Thanks! I will try the thicker bed and see how we go.


----------



## honetpot (26 December 2014)

If you are trying to muck out like straw it will take longer. I find its best to semi deep litter so you lift and riddle the poo off the top of the bed, so the base gets wet enough to stay put. Once a week take out the wet, fill the hole with old shaving from the edges and put a new bale down. If you are expecting it to look clean and fluffy like a hamster cage you will either have to spend a fortune in shaving and pick over the whole bed by hand.


----------



## PonyclubmumZ (26 December 2014)

Mine have no beds!  They do have rubber mats but only the tiniest bit of shavings so they can wee, I fork the poo out and sweep up; job done in less than 10 mins.


----------



## WelshD (26 December 2014)

honetpot said:



			If you are trying to muck out like straw it will take longer. I find its best to semi deep litter so you lift and riddle the poo off the top of the bed, so the base gets wet enough to stay put. Once a week take out the wet, fill the hole with old shaving from the edges and put a new bale down. If you are expecting it to look clean and fluffy like a hamster cage you will either have to spend a fortune in shaving and pick over the whole bed by hand.
		
Click to expand...

I've found things much better this way too. Far easier once the bed stabilises a bit


----------



## PorkChop (26 December 2014)

We use a layer of miscanthus or straw pellets, then straw on top.  We don't touch the bottom layer, skip out, fluff up the straw and we are done.  Takes me 5 mins a stable and I have huge stables.  

Practically speaking the more bedding you use the cleaner and easier it is to muck out - unless you have a particularly messy horse.  If you want to do a complete muck out every day then straw is your best bet.  I find short barley straw the nicest and quickest.


----------



## Colouredwelsh (27 December 2014)

I have mine on shavings with rubber mats. Beds are approx 5" deep with good banks. Every morning I take all poo out then throw all the beds up completely. Take all the wet out and as you throw the beds up the stray poos run down to the bottom of the bankings. I leave one bed up until teatime but the lami pony has hers put down immediately. 

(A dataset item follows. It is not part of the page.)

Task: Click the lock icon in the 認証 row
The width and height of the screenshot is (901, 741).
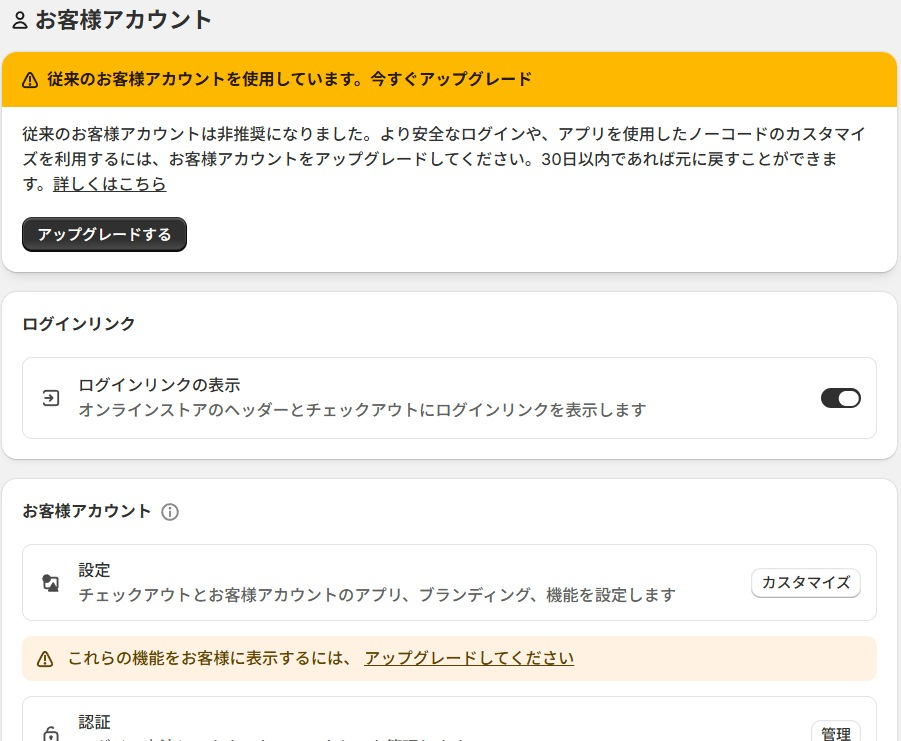Action: pos(50,734)
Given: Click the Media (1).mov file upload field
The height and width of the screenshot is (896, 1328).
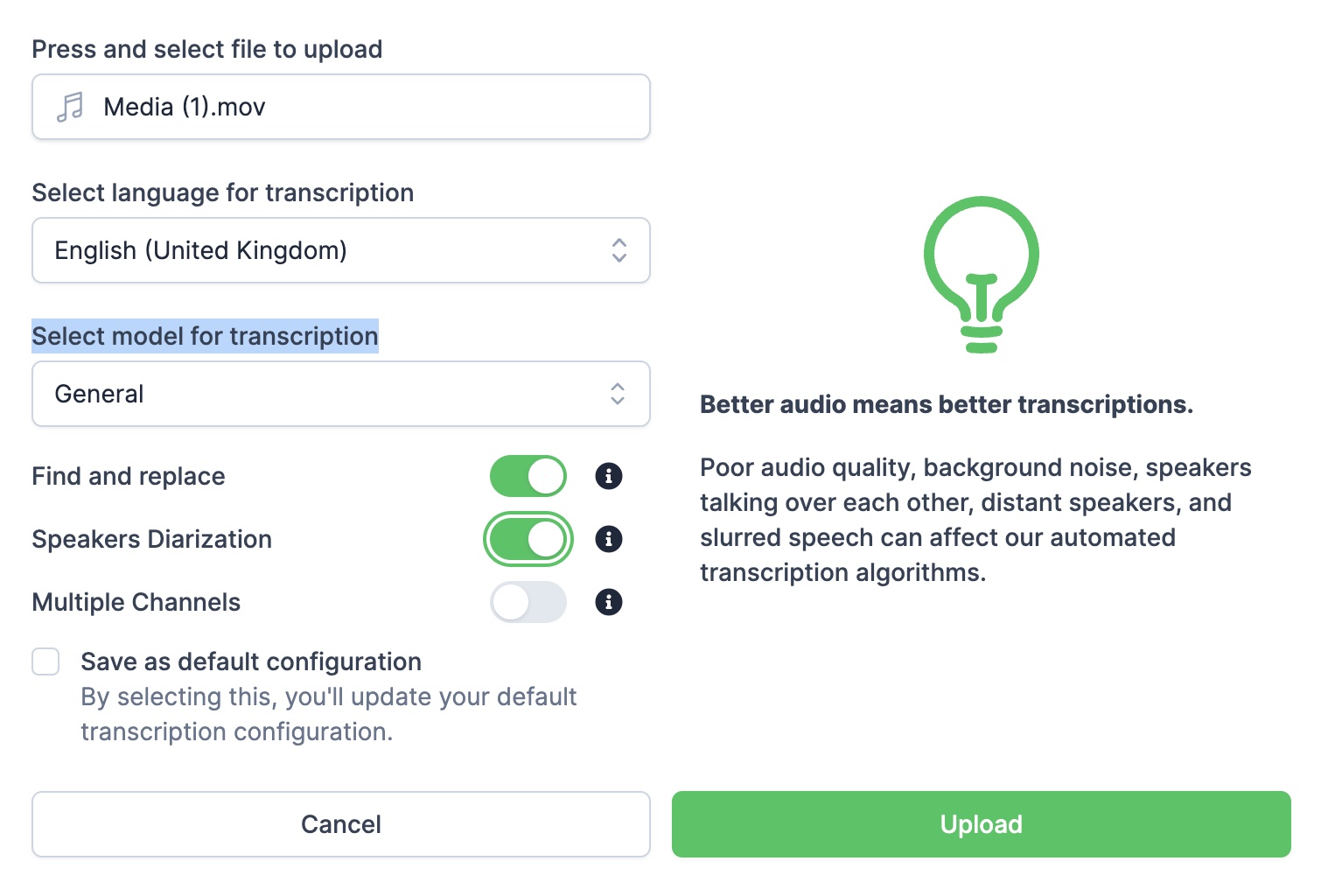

Teatime I skip out bed which is down & set fair for the night and the other I take poos out and put bed down. 

Morning takes me 30 mins but this includes doing feeds, putting hay in, re soaking teatime hay & waters. Afternoon I'm done in 20 mins. Again including feeds, hays, soaks & waters. 

It's all about getting used to it and having the right tools. I have the shavings fork designed for rubber mats. Its a godsend. No getting stuck in the floor anymore.


----------



## TPO (28 December 2014)

My TB is disgusting and I have equine only OCD so mucking him out takes forever!

He empties his haybar into his bed but won't touch/eat hay with shavings in it. He's not a box walker but is nosy so "has" to walk from one side to the other to check through the grills what the others are up to. He'll dung and pee wherever the notion takes him. Basically not matter how thick his bed he destroys it...

My Equine only OCD means I "had" to do a full muck out daily, lift the whole bed, sweep and air the floor and reset the bed. With my youngster this takes 15-20mins, with him an hour...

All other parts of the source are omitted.